GRK2 has the potential to modulate cardiac adrenergic signaling. When SNS is activated, there is a remarkable increase in the heart rate and contractility via catecholaminergic stimulation of cardiac βARs and the human myocardium. β2AR activates both Gs proteins causing β2AR to switch its signaling from Gs to Gi proteins when phosphorylated by PKA which increases CAMP. The CAMP initiates active Ca2+ transport by ATPase enzymes tightly coupled with ATP. An increase in GRKs amplifies the HF/cell death which promotes ischemic injury whereas βARKct undergoes inhibition leading to the prevention of myocardial damage and heart preservation.
βAR agonist
Agonists help to determine different maximal responses through their intrinsic activity that can produce full agonists through the intrinsic activity value, and fraction of agonists may completely stimulate partial agonists [84]. Fluorescence spectroscopy studies suggested that β2AR are the sequential binding model of agonists, the partial agonist and dopamine have rapid binding, and a full agonist, noradrenaline, possesses biphasic binding kinetics [85]. β1- and β2-adrenergic receptors and the studies of the structural nature of receptor activation are found not only in rhodopsin but also in agonist-bound structures of β1- and β2-adrenergic receptors. βAR downregulation or desensitization mechanism contributes to the heart-related reduction in βAR response to agonists [52]. Agonist bounds to a receptor and stabilizes [23]. GPCRs are mainly modulated by the diverse spectrum of drugs ranging from full agonists to the partial agonists, antagonists, and inverse agonists [86]. It merely showed that when ligands bind to both serines, they would dominantly act as agonists. When ligands do not bind to both serines, they are termed as antagonists [87]. The crystal structure of β2AR has detail information on classical GPCR drug target, and it belongs to rhodopsin-like GPCR [88]. The 3D structure of β2AR helps to predict specific binding sites of the agonists and antagonists to β2AR [87]. Then, an agonist binds to βAR; it will initiate conformation changes that provide receptor coupling to Gsα subtype of heterotrimeric G protein which is the AC stimulatory G protein for activation of CAMP in the cells found in Fig. 4 [31]. Gi-biased β2AR signaling is agonist stimulation-dependent, and β2AR stimulation with zinterol leads to a full contractile response. β2AR phosphorylation by PKA mediates coupling to Gs and Gi, and β2AR physiological signaling through GRK-mediated phosphorylation involves the regulation of β2AR couple to Gi signaling in the heart [49]. β2AR possess a strong affinity for the agonist isoprenaline which is more efficient when coupled to Gs [11]. βARs are agonist-promoted decentralization and downregulation which decrease regulatory effector response to activate agonist stimulation initiated by the receptor phosphorylation known as GRKs [89].

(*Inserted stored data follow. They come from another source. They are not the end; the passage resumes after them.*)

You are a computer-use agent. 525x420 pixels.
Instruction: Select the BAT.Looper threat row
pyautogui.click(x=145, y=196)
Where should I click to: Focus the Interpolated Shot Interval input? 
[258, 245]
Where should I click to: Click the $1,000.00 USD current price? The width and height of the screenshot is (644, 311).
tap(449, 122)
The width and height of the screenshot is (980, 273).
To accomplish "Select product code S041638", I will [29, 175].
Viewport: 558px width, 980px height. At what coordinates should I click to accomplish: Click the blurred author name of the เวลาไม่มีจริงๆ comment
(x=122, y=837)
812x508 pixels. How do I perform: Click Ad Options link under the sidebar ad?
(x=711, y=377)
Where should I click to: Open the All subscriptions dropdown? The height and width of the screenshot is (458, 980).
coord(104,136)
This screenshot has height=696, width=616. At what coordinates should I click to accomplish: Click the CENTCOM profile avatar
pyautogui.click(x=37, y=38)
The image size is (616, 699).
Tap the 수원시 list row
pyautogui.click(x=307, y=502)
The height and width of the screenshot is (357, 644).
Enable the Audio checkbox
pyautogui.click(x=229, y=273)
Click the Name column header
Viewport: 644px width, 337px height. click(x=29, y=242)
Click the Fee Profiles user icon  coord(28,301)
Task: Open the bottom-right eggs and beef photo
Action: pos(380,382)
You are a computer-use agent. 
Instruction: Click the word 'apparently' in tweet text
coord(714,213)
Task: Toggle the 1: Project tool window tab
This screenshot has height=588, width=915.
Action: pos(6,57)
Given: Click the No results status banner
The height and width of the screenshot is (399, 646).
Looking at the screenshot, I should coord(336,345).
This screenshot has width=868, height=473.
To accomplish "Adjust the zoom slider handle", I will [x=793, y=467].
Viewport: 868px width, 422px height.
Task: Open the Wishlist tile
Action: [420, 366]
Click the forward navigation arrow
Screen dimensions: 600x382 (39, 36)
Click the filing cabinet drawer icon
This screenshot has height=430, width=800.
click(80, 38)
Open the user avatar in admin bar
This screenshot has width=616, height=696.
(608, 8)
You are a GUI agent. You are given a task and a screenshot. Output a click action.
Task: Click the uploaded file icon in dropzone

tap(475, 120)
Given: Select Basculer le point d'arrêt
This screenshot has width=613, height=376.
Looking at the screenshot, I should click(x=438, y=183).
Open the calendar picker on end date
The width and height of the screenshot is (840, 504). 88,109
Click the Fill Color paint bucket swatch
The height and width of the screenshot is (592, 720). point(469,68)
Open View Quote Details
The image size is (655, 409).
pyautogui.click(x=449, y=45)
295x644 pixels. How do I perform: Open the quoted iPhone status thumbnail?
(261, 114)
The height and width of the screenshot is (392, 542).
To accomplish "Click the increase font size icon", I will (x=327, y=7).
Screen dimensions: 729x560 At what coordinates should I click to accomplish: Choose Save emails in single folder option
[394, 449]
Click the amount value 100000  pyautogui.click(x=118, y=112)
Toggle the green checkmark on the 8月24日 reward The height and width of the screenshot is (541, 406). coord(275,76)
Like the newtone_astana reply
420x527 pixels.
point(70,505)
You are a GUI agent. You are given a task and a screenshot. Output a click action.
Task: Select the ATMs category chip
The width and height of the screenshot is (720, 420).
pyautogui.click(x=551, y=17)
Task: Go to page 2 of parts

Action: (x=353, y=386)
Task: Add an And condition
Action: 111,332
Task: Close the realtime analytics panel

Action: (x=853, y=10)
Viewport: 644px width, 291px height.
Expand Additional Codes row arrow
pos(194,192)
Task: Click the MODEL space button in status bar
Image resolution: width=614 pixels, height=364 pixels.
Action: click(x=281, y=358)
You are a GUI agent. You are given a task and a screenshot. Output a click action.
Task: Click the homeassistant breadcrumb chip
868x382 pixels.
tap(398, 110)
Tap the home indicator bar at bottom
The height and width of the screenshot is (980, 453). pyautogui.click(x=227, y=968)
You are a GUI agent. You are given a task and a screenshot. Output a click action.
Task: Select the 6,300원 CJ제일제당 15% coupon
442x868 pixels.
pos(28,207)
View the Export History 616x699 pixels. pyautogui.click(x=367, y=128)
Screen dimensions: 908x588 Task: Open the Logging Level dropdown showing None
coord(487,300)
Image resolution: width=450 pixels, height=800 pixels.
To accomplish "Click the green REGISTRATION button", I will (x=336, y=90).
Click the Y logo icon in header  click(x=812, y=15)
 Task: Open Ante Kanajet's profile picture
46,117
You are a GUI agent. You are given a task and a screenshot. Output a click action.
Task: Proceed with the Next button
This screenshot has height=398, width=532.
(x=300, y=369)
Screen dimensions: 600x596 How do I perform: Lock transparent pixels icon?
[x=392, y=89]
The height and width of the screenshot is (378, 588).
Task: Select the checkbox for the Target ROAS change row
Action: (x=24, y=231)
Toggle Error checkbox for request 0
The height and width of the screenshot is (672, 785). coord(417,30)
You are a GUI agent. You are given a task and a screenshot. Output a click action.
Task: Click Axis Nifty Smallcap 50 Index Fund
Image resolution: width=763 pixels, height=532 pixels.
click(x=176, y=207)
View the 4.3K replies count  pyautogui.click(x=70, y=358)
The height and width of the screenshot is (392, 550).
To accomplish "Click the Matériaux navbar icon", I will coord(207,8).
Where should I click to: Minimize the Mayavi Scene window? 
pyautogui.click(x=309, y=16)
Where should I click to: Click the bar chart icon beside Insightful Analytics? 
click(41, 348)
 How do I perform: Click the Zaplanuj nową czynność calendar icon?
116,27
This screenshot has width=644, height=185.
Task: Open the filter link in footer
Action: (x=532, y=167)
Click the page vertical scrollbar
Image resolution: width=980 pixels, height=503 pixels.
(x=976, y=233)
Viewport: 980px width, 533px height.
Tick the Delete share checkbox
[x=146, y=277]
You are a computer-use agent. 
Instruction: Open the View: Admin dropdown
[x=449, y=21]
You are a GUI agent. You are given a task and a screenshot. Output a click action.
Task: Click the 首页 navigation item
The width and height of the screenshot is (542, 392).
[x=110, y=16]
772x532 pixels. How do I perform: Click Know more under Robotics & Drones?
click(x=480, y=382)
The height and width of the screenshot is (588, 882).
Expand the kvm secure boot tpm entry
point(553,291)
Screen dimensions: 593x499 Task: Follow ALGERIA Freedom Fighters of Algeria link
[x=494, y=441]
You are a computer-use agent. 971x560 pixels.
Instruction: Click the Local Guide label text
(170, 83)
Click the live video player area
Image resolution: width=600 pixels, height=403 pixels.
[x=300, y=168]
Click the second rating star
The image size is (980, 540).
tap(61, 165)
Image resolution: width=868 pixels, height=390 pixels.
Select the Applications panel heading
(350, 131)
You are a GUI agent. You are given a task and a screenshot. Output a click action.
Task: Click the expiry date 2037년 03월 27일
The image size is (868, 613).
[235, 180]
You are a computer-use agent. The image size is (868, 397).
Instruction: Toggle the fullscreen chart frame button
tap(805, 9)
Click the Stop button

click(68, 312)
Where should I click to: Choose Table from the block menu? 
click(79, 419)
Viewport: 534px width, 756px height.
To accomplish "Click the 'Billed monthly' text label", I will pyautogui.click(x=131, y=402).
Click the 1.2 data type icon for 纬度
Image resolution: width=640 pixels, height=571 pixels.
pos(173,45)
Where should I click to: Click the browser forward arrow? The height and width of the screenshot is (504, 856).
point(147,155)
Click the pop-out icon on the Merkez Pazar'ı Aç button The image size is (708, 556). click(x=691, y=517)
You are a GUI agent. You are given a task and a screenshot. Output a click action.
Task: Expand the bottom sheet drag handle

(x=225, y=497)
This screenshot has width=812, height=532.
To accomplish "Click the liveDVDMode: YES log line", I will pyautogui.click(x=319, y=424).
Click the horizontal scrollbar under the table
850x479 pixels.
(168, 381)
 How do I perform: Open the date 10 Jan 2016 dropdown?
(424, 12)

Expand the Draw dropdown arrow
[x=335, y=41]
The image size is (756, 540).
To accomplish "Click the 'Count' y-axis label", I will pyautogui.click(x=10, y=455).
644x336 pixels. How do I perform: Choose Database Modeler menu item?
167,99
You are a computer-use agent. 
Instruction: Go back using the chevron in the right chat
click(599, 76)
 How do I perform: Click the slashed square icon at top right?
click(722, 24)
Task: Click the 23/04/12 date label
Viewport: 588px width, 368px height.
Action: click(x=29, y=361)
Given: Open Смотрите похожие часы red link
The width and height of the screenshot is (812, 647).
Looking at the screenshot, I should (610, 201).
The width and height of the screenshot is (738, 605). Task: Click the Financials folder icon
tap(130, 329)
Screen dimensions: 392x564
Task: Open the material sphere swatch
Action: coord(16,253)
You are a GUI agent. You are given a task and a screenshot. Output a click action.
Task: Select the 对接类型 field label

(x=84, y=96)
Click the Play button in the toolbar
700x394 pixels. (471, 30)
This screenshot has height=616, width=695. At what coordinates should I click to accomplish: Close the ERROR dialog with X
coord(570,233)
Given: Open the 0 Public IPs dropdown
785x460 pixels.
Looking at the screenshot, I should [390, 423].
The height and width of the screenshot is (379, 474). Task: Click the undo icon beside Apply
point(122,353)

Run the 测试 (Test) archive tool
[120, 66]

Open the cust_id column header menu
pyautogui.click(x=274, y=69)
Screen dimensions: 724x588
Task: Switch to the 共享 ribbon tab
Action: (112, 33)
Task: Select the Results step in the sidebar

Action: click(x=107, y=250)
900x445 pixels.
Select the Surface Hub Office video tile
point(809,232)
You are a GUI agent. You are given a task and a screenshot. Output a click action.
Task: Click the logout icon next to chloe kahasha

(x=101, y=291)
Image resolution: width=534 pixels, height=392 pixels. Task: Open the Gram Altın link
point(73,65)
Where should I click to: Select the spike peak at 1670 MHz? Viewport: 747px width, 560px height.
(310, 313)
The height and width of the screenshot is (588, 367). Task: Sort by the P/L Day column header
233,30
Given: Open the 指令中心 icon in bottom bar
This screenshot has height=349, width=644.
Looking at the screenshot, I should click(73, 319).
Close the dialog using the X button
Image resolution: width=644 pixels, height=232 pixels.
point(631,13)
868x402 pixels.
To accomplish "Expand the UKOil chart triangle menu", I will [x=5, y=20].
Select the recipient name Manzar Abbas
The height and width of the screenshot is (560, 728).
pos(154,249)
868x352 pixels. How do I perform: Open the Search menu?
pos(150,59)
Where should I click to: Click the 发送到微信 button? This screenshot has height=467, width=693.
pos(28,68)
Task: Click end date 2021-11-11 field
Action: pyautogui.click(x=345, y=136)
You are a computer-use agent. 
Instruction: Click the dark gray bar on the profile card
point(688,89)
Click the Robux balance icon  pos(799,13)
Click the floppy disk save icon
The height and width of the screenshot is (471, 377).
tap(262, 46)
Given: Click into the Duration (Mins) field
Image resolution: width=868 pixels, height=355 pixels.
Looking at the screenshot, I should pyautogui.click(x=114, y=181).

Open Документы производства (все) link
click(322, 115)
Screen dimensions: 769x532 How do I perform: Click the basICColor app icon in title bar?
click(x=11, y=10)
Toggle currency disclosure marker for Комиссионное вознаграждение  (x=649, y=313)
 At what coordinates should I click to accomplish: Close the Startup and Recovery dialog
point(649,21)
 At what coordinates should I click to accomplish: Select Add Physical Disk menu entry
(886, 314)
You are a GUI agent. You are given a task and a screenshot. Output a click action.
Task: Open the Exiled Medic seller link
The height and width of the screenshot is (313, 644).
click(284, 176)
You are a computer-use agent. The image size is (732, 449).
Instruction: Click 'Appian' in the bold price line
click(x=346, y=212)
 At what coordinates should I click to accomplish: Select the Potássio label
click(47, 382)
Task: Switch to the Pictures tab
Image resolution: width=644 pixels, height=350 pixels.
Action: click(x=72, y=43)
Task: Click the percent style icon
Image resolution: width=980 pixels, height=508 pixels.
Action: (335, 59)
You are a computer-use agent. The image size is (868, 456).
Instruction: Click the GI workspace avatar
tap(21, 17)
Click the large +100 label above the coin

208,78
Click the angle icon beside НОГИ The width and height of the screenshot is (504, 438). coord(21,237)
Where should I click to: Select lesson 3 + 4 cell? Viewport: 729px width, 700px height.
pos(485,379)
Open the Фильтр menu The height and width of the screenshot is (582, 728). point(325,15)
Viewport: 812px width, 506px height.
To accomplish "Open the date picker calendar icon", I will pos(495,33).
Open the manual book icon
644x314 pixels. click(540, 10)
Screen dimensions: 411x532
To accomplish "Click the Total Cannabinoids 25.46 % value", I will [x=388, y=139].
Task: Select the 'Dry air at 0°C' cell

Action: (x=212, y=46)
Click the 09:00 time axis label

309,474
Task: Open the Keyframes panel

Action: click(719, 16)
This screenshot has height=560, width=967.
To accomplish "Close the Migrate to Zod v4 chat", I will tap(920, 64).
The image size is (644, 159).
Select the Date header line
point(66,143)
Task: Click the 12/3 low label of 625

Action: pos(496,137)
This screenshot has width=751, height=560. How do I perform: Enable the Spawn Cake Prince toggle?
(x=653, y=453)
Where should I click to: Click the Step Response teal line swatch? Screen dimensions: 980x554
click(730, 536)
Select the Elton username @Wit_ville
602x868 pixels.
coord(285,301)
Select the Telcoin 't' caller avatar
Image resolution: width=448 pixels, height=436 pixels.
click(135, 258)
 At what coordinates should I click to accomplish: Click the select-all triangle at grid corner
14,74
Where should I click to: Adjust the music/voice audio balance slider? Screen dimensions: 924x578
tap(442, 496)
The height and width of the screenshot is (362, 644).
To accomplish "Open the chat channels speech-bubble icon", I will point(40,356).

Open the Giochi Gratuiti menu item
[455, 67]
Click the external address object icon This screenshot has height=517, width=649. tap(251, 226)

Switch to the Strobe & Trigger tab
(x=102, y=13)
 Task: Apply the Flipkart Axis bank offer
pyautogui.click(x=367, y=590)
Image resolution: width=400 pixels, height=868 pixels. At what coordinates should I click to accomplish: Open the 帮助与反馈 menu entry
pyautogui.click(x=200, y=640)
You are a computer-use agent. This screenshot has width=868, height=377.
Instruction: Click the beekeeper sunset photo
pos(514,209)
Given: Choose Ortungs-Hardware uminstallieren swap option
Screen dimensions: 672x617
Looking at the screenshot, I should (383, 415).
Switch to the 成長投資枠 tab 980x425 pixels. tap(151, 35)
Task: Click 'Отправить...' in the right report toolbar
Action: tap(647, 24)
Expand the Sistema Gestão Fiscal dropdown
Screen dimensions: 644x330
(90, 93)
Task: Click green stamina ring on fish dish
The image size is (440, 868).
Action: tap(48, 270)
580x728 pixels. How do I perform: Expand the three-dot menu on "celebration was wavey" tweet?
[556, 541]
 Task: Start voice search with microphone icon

The structure of β2AR consists of several ligands; there are atomic binding modes of inverse agonists and antagonists while the agonists activate the signaling pathways and increase basal activities [88]. The activation of the β2AR by catecholamine agonists and ligand binding provides that agonists activate GPCRs via a conformation intermediate [90]. The different agonist-binding sites using salbutamol, epinephrine, and isoprenaline bind in a conformation, which allows them to form a strong hydrogen-bonding network with all three of the conserved TM5 serines. β2 agonists exhibit cross-reactivity with the other ARs which causes side effects and increased heart rate and blood pressure [87]. The activation and internalization of GPCRs have an impact on normal cellular physiology and alterations in heart failure. Overexpression of cofilin mutant can alter the level of β2AR phosphorylation following agonist stimulation which enhances internalization during isoprenaline stimulation [91].
Heart failure therapy
Heart failure is a common CVD with poor prognosis which develops when the heart is not capable of pumping blood and maintaining tissue perfusion [92]. Drugs capable of interacting with GPCRs are regulated via the activation status of heterotrimeric G protein [93]. Beta-blocker is regarded as a cornerstone of HF treatment which has shown a tremendous 10 to 40% reduction in mortality rate and hospitalization in 1 year [94, 95]. β-Blockers positively reduce the mortality in patients with systolic dysfunction and chronic HF [96] and are classified into three categories: sotalol, propranolol, nadolol, and timolol are the first category and referred to as a nonselective agent. β1 and β2 blocking receptors have an impact in influencing the heart rate, conduction, and contractility whereas the blocking of β2-receptors causes smooth muscle contraction. The second category is known as cardioselective (bisoprolol, celiprolol, atenolol, and metoprolol), and they are in low dose but can block receptors in higher doses. The third category possesses vasodilatory features and is either selective or nonselective (nebivolol and carvedilol), respectively, [95]. β1-receptor blocker has advance effects in the treatment of human heart failure [97].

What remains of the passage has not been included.